Give back, exactly and with nothing else, the lines running from the one that contains "Given: Tap Name Your Vehicle link" to the end of the entries below; do not include pictures.
*** Opening of TASK INPUT ***
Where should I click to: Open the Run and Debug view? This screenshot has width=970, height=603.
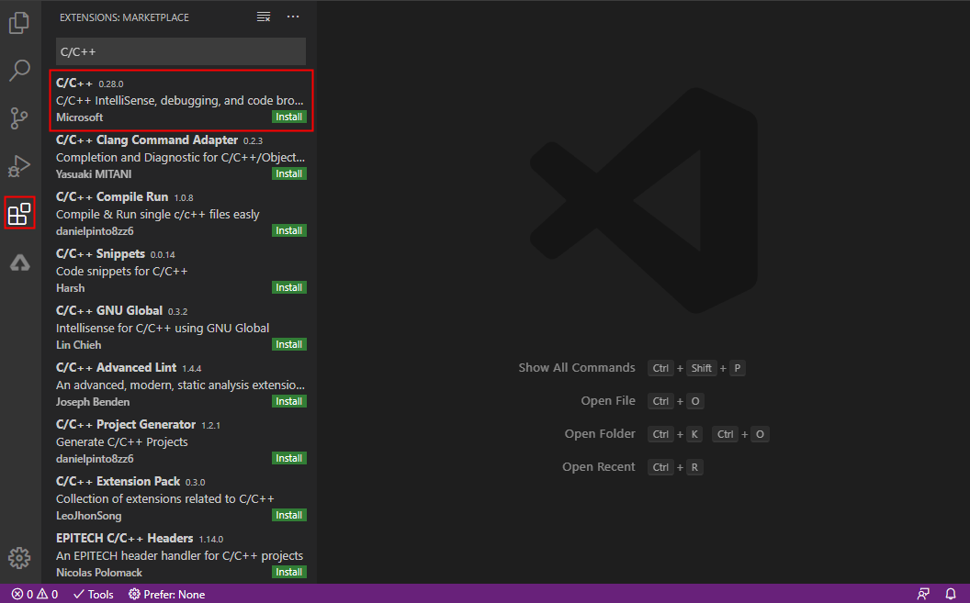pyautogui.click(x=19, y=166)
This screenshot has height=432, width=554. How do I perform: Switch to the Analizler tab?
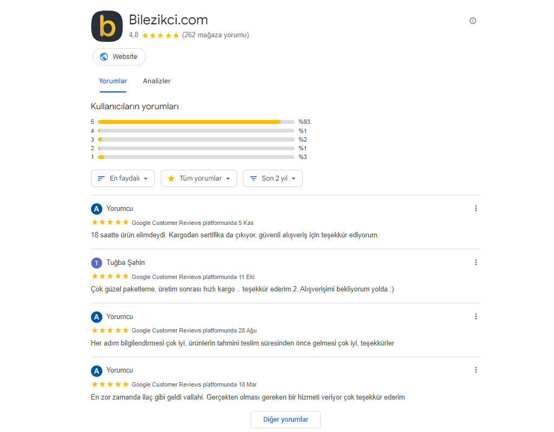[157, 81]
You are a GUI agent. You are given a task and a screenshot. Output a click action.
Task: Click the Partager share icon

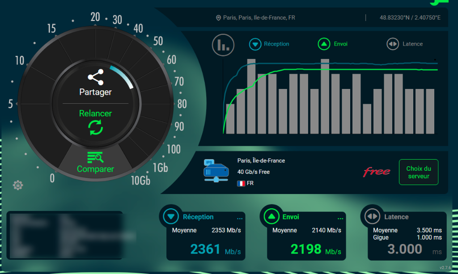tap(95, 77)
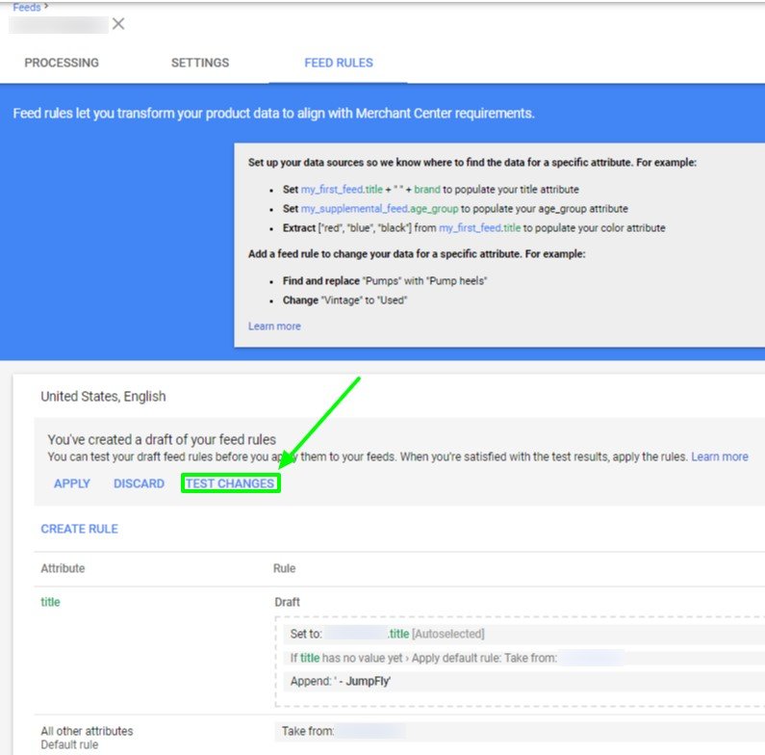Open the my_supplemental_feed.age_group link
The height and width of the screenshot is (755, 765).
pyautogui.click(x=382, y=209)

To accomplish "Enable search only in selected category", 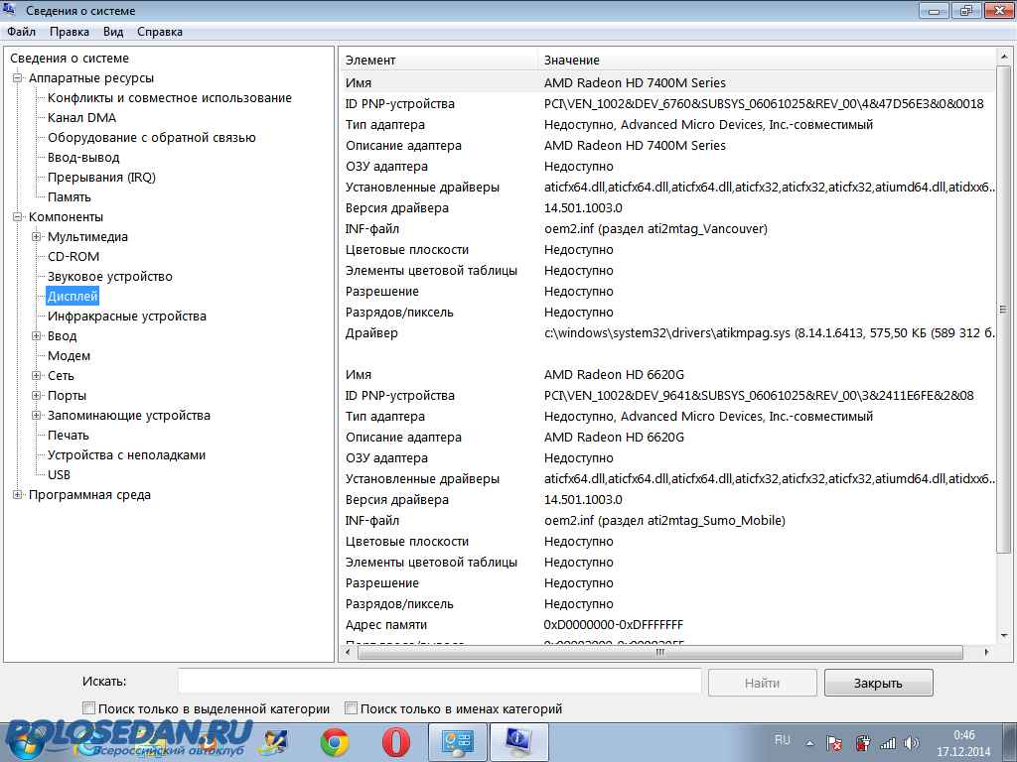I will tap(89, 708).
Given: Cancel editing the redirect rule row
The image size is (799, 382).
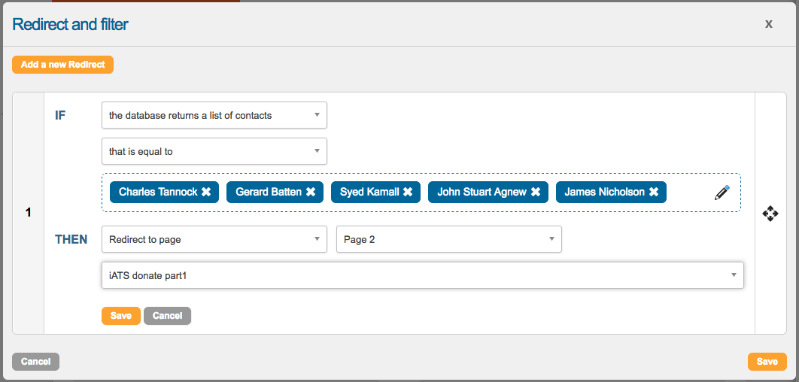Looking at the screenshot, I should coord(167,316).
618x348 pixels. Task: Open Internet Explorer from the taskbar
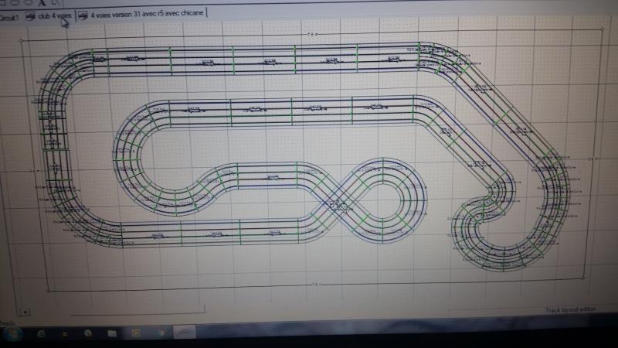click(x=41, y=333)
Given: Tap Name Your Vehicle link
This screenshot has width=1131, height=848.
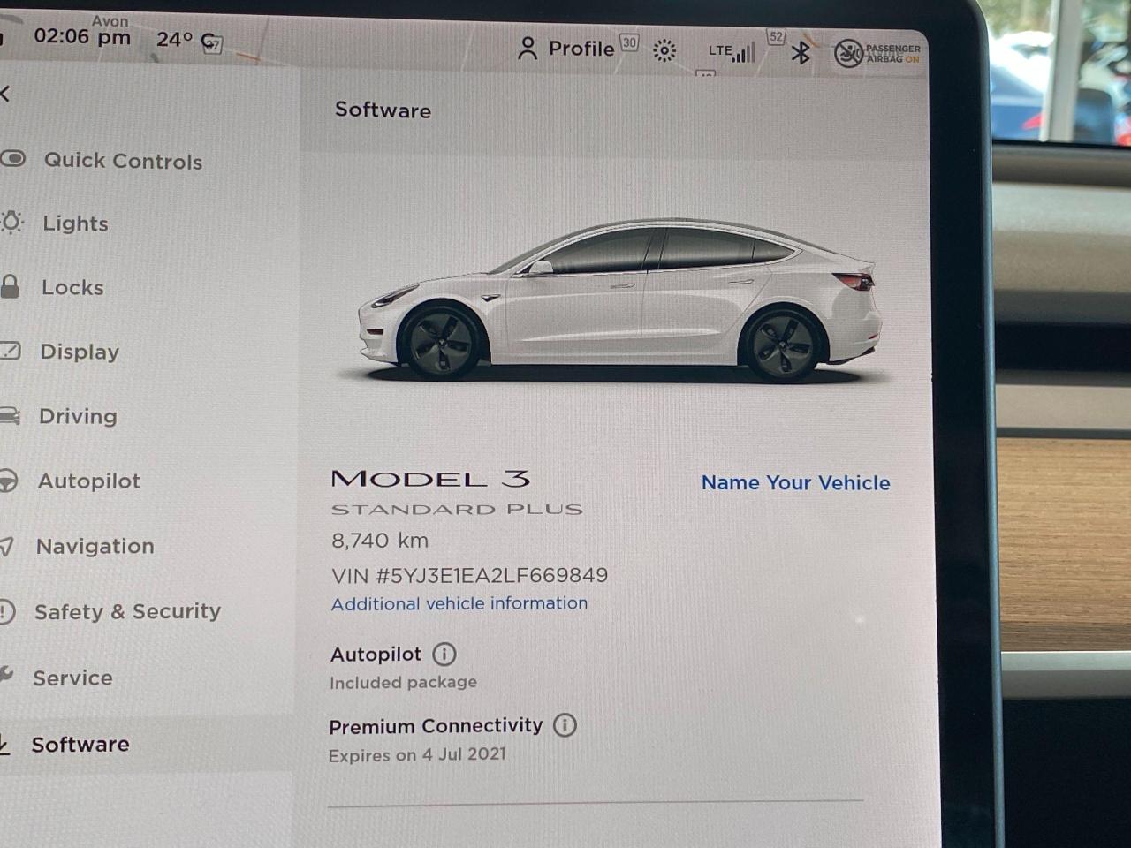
*** Close of TASK INPUT ***
RESPONSE AREA »
Given: Tap Name Your Vehicle link
This screenshot has width=1131, height=848.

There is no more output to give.